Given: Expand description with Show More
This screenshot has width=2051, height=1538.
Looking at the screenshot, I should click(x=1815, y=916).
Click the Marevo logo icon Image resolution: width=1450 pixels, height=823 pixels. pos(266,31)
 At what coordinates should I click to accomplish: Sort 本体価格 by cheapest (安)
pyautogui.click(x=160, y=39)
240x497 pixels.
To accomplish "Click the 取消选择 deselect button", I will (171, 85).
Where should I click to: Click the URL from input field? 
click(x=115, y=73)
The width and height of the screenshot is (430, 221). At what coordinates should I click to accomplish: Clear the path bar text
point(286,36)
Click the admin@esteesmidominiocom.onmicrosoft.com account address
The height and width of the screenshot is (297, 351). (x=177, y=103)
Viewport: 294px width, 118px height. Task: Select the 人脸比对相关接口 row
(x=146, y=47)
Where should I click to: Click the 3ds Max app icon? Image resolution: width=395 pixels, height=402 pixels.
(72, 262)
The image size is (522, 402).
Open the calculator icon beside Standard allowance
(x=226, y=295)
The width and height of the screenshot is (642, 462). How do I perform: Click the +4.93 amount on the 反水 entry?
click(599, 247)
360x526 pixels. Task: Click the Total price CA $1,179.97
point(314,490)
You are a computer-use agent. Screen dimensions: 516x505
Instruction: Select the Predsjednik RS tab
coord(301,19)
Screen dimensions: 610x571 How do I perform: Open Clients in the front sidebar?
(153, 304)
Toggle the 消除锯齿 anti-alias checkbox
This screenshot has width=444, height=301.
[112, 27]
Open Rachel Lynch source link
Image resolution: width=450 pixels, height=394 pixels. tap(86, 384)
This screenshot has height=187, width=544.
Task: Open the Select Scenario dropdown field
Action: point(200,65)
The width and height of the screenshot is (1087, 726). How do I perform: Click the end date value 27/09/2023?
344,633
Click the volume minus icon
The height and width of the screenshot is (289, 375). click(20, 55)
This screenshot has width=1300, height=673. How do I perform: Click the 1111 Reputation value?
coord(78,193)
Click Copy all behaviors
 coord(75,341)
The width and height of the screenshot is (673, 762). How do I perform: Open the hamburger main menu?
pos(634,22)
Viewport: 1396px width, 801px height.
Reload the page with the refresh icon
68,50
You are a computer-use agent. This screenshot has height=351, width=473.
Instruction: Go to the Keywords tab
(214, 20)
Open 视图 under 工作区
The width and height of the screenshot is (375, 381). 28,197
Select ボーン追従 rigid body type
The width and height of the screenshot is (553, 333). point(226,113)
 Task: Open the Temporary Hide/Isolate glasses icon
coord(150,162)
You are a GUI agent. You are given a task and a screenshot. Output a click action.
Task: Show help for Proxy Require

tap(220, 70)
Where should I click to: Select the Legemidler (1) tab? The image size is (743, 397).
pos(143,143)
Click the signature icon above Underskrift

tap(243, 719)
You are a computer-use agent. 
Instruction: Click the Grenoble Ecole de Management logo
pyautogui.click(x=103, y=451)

-------------------------

EXERCISE OBJECTIVE: Every line from the one that holds "Select ボーン追従 rigid body type" to the end of the data above should be given again exactly, with that line and the last one both kept.

EXERCISE ANSWER:
Select ボーン追従 rigid body type
The width and height of the screenshot is (553, 333). point(226,113)
 Task: Open the Temporary Hide/Isolate glasses icon
coord(150,162)
You are a GUI agent. You are given a task and a screenshot. Output a click action.
Task: Show help for Proxy Require

tap(220, 70)
Where should I click to: Select the Legemidler (1) tab? The image size is (743, 397).
pos(143,143)
Click the signature icon above Underskrift

tap(243, 719)
You are a computer-use agent. 
Instruction: Click the Grenoble Ecole de Management logo
pyautogui.click(x=103, y=451)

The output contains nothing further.